Both MD5 and SHA1 have known collisions.
- Collision: when two distinct inputs run through a hash function create the same output
- Digest: the output of a hashing function
An example use of hashing is to store passwords. Typically we do not store the password itself in plaintext but will store a hash of the password.
HMAC stands for Hash-based Message Authentication Code. It provides authentication to determine a packet that has come from a specific station. Take one packet, add the key, then hash the packet. Requires both sender and receiver to have the same key.
The process of taking data and hiding it in other data. For example, embedding data inside an image file.
Certificates and Trust
Generate public and private keys. The problem with asymmetric encryption is you don’t know if the public key comes from the person they say they are. Symmetric encryption doesn’t have this problem because it is assumed authentication occurs at the time which the key is agreed upon.

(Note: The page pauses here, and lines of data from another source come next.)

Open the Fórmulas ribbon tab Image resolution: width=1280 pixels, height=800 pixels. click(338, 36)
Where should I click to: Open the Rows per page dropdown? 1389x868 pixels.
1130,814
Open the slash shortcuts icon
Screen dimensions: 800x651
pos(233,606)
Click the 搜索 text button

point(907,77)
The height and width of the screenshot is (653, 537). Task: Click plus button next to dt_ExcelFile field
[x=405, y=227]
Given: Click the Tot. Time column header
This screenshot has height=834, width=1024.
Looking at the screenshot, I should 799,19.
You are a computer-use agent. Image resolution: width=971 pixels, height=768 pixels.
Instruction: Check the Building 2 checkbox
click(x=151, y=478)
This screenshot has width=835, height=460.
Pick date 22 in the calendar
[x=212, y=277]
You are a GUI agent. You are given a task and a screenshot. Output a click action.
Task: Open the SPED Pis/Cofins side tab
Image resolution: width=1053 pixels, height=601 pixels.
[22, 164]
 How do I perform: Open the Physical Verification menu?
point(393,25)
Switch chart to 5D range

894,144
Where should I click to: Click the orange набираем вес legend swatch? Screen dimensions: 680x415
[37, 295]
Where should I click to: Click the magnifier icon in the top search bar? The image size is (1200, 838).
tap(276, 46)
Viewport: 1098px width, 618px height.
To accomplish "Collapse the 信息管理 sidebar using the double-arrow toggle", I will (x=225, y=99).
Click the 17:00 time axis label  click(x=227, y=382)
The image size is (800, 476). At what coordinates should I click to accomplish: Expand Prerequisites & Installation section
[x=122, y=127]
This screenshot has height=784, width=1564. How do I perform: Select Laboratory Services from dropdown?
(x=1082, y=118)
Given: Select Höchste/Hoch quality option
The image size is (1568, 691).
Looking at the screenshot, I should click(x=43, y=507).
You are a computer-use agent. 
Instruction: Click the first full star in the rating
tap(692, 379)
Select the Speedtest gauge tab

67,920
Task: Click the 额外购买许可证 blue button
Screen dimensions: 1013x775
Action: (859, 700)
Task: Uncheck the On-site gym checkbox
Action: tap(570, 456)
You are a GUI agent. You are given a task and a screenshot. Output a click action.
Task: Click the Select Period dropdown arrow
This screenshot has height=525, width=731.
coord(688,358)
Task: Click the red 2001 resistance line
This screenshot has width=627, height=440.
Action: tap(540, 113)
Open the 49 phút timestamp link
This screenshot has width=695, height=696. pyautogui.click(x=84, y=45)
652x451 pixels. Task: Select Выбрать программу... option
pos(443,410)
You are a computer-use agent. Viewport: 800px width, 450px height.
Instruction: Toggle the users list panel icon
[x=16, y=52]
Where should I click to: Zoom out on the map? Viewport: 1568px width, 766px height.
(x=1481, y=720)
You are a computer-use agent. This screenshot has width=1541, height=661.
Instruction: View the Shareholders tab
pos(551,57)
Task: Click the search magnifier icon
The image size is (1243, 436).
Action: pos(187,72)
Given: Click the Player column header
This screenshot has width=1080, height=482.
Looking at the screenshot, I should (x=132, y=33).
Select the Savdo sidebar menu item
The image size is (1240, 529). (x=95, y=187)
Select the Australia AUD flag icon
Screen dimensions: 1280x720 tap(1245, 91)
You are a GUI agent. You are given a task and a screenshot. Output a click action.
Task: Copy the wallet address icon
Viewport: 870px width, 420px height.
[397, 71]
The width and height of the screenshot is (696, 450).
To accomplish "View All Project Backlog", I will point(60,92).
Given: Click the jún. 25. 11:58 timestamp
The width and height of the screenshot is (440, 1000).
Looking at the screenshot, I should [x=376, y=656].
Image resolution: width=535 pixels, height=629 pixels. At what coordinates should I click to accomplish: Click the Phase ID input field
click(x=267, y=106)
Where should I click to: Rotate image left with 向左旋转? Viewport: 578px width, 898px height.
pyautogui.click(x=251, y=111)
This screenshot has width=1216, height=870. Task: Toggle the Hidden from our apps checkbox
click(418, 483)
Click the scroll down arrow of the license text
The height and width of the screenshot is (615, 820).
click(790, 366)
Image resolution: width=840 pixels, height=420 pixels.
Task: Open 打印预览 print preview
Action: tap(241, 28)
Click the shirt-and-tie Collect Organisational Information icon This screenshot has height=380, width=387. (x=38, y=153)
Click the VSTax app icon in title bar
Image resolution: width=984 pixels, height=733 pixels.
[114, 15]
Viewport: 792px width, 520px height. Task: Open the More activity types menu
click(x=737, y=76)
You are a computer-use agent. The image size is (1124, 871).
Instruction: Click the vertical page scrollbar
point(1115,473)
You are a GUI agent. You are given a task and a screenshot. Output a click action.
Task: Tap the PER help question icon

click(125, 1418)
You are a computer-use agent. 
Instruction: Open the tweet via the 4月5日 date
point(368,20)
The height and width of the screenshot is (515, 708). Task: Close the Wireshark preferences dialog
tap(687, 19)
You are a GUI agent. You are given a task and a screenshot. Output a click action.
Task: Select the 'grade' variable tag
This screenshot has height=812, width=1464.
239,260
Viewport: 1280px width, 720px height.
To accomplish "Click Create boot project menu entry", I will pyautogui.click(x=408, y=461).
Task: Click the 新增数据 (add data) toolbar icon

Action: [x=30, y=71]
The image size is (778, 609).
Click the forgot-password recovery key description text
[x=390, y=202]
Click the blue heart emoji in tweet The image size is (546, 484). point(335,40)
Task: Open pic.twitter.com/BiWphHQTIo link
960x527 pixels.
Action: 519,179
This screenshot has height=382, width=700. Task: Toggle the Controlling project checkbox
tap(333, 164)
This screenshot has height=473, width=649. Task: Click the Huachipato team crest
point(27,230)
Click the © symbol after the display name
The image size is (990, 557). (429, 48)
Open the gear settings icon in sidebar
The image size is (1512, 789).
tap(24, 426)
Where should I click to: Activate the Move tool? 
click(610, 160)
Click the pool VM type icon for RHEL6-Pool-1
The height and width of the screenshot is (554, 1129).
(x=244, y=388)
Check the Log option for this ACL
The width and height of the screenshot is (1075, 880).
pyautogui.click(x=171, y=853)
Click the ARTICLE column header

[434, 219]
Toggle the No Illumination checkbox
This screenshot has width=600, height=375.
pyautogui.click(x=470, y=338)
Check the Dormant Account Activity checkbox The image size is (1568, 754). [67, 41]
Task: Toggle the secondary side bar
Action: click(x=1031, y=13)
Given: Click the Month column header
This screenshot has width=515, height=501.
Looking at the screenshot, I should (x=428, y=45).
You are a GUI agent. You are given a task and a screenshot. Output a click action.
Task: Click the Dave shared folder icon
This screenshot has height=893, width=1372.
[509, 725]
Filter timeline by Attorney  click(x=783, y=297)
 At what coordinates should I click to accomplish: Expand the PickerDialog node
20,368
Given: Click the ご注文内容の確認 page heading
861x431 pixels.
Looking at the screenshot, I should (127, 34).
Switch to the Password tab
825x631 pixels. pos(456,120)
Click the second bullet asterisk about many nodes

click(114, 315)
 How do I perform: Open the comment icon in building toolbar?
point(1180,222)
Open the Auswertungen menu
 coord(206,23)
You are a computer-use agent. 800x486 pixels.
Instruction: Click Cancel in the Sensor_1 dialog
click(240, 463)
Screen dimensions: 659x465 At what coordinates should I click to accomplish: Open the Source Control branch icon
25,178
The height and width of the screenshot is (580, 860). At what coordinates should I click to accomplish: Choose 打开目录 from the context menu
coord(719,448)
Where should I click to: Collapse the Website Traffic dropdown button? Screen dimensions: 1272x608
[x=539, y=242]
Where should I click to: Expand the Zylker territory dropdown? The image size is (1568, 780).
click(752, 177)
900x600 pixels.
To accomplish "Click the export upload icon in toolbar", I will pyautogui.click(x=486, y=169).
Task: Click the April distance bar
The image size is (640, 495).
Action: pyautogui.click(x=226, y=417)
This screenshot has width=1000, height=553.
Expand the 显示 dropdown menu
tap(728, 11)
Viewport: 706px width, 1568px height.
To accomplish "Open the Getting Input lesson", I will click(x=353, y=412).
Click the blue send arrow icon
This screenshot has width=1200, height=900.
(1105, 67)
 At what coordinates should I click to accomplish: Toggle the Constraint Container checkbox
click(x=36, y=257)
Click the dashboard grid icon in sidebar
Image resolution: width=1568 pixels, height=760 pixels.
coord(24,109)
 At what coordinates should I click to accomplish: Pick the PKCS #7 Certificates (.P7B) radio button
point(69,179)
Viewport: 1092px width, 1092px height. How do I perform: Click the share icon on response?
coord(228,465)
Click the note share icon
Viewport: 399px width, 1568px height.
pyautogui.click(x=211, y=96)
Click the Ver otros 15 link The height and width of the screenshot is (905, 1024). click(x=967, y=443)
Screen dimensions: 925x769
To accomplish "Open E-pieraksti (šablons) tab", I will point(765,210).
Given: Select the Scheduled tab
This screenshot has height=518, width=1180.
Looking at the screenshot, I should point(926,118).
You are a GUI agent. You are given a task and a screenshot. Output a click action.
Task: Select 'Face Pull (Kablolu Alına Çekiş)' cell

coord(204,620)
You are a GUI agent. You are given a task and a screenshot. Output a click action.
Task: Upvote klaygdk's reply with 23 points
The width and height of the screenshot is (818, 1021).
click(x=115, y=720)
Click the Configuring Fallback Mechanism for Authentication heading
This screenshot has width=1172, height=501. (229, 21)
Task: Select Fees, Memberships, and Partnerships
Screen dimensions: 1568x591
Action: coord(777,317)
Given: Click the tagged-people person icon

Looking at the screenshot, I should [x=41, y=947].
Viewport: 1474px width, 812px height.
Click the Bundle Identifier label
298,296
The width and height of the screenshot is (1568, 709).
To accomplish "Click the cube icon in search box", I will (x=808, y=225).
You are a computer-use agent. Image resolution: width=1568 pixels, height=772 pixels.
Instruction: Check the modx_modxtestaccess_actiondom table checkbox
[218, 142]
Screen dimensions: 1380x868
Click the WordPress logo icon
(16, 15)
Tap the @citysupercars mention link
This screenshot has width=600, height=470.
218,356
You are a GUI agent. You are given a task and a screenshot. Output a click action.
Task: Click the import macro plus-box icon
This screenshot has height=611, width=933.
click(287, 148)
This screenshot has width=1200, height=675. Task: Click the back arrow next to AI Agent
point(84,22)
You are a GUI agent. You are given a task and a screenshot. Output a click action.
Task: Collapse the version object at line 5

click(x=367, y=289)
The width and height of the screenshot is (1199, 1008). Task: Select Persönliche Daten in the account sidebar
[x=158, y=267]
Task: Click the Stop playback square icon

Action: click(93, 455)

The web server can prove it has a matching private key for its public key by sending the data by encrypting it using the private key and hashes it, then sends it to the receiver with the public key. The receiver can decrypt the data, hash it, and compare the hashes to ensure the server holds the matching private key.
- Digital Signature: A hash of an encrypted chunk of data which proves the sender holds the private key matching the public key sent in the message.
This digital signature process can be repeated to sign another party’s key, which allows us to validate the identity based on parties we trust. All of this can be bundled into something called a digital certificate.
Trusted third parties are referred to as Certificate Authorities
A hierarchical method, it’s the most widely used implementation of digital trust in the world. PKI is about more than trust. It’s about distribution, control, maintenance, revocation, and more.
At the top is the Certificate Authority (CA). Intermediate certificate authorities are a way to distribute the load of signing certificates to multiple other servers. The top-level or root CA should be kept offline as per best practice. This line of trust is called the certification path.
PKI is not a standard, it is a concept based on X.509.
PKCS is the way RSA does things and has become the defacto standard. Public Key Cryptography Standards. It is a group of standards. PKCS#7 is a standard that is used to store a certificate as a file. PKCS#7 uses the P7B file extension. PKCS#12 is a standard that is used to store private keys accompanying public key certificates. PKCS#12 uses the PFX file extension.
- CRL: Certification Revocation List. Provides a path for the client to find a revocation list for the certificate. The list contains the thumbprints of the revoked certificate along with a reason they were revoked. CRLs may take up to 24 hours to react.
- OCSP: online Certificate Status Protocol addresses the shortfalls of CRLs because it can check in near real-time whether a certificate is revoked or not.